■ PROBLEM DESCRIPTION:
Using the source document below on the matrix profile algorithm, list every line number or range of lines of Algorithm 1 that it cites, in the order they appear.

■ SOURCE DOCUMENT:
════════

First, we (pre-)compute statistics of all subsequences using Eqs. 1–4 in all d dimensions (Line 1, Algorithm 1).
2.
In Line 2, Algorithm 1, we initialize the streaming dot product (see the formulation developed by Zimmerman et al. [27]) with the distance between the first subsequence in the time series and all other subsequences and (pre-)compute the distance profiles for all d dimensions.
3.
We use Eqs. 5–8 to iteratively—and in-situ—update the distance profile $\delta $ (Line 3, Algorithm 1), by calculating the Euclidean distances between subsequence idx and all the other subsequences i. This, in turn, is done for all d dimensions (Lines 4–8, Algorithm 1). Further, in each iteration idx, we$\dots $
1. (a)
  $\dots $invalidate the entries in the exclusion zone of $\delta $ (Line 9, Algorithm 1).
2. (b)
  $\dots $sort the distance profile $\delta $ in each record and across the dimensions (Eq. 9 and Lines 10–12, Algorithm 1).
3. (c)
  $\dots $combine the sorted distance profile with the matrix profile for all d dimensions using element-wise min and argmin operations, i.e., the matrix profile and its index are updated according to the distance profile (Eq. 10, Lines 13–18, Algorithm 1 and Fig. 2 right).

3.3 Algorithmic Optimizations in $(MP)^{N}$

As discussed in Sect. 3.1, we only compute the upper triangular part of the distance matrix and then compensate for this by updating the matrix profile accordingly. For that, we introduce an additional set of matrix profiles $P_c$ and matrix profile indices $I_c$. $P_c$ and $I_c$ represent column-wise (for column c) matrix profiles and indices (similar to the definitions by Zimmerman [27]), and are both multi-dimensional (Fig. 2 right). We compute the partial results $P_c$ and $I_c$ from already computed distance profiles using the transpose of the distance matrix instead of computing the lower triangular part of the distance matrix. We then compute $P_c$ and $I_c$ using min and argmin operations per dimension at each iteration on the distance profile $\delta $. Finally, we construct the final matrix profile and its index by merging the results of $P_c$ to P, and $I_c$ to I (Line 20, Algorithm 1). This optimization and merging scheme are parallelizable, as we demonstrate below in our MPI implementation of $(MP)^{N}$.

3.4 Data Layout Considerations

For optimal data-locality, we use a column-wise in-memory data layout for most data structures, as most kernels access the data structures in a column-wise data layout (see Fig. 2 left). Only for the distance profile $\delta $, we use a double buffering scheme, where data is accessed row-wise as well. This way, vectorized sorting kernels can exploit a more efficient access pattern to $\delta $.

════════

■ INFORMATION PROVIDED:
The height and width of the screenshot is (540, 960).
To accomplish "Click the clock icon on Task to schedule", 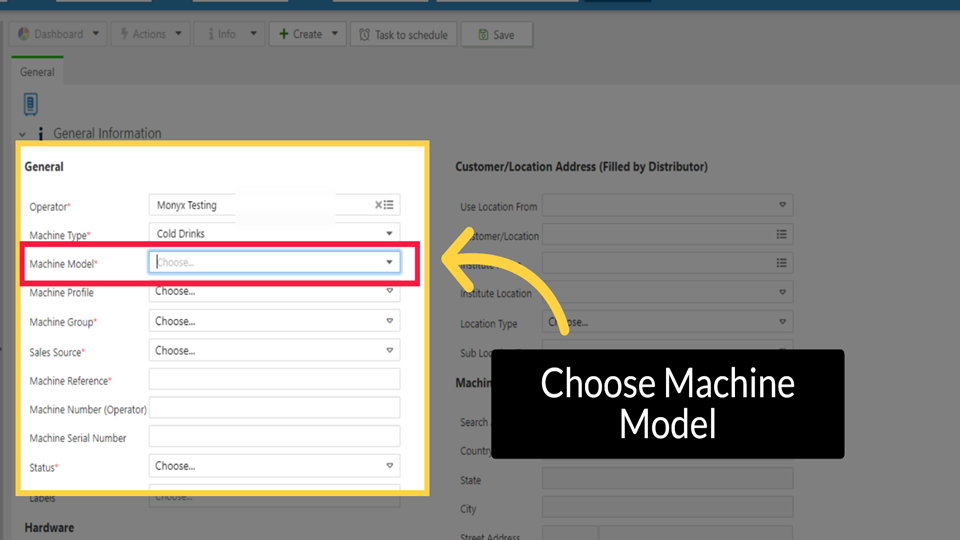I will [x=364, y=34].

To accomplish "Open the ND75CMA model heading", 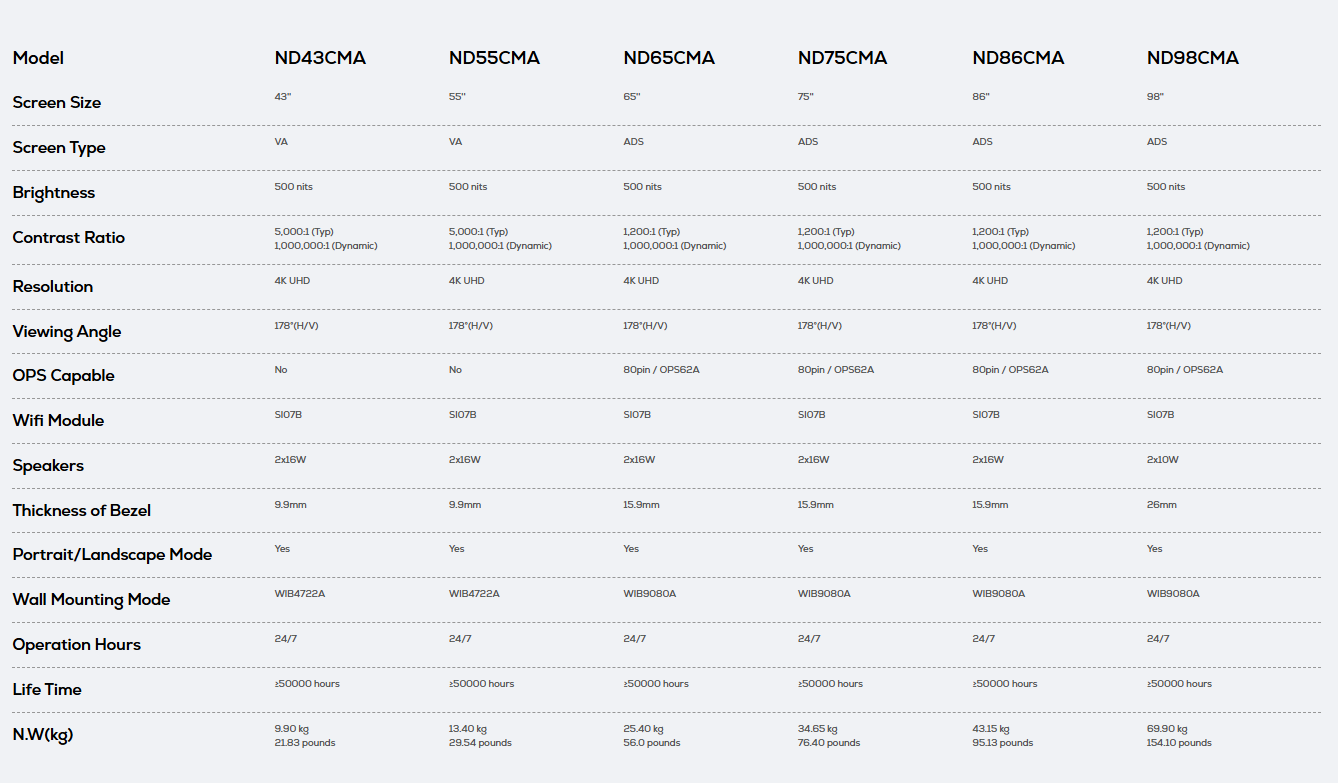I will [842, 58].
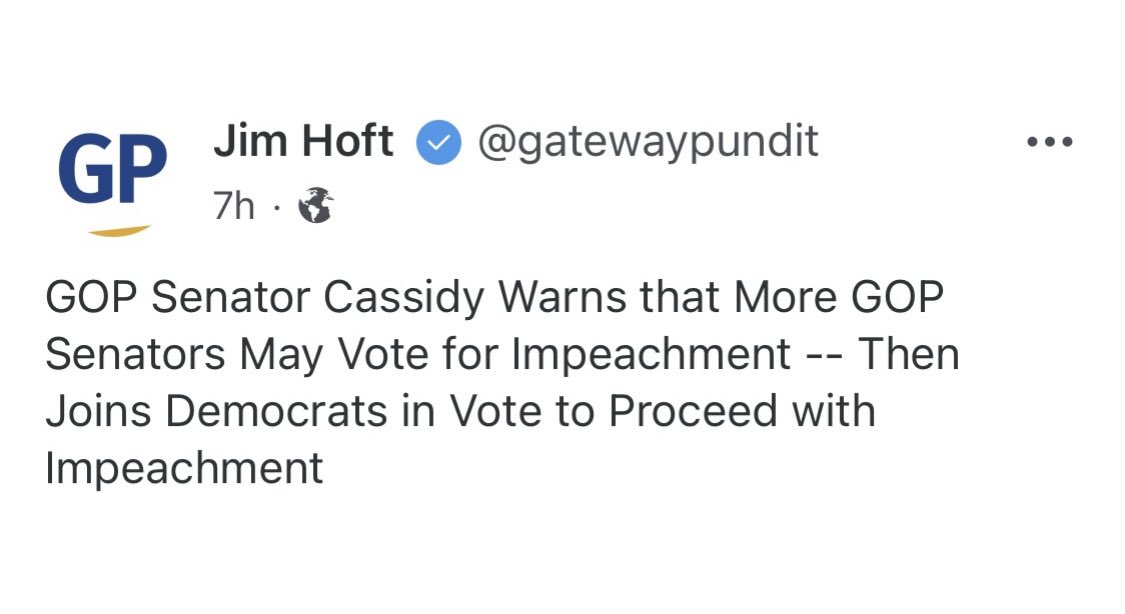Screen dimensions: 1125x614
Task: Click the word Proceed in the post
Action: [693, 412]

════════

■ RESULT:
Line 1
Line 2
Line 3
Lines 4–8
Line 9
Lines 10–12
Lines 13–18
Line 20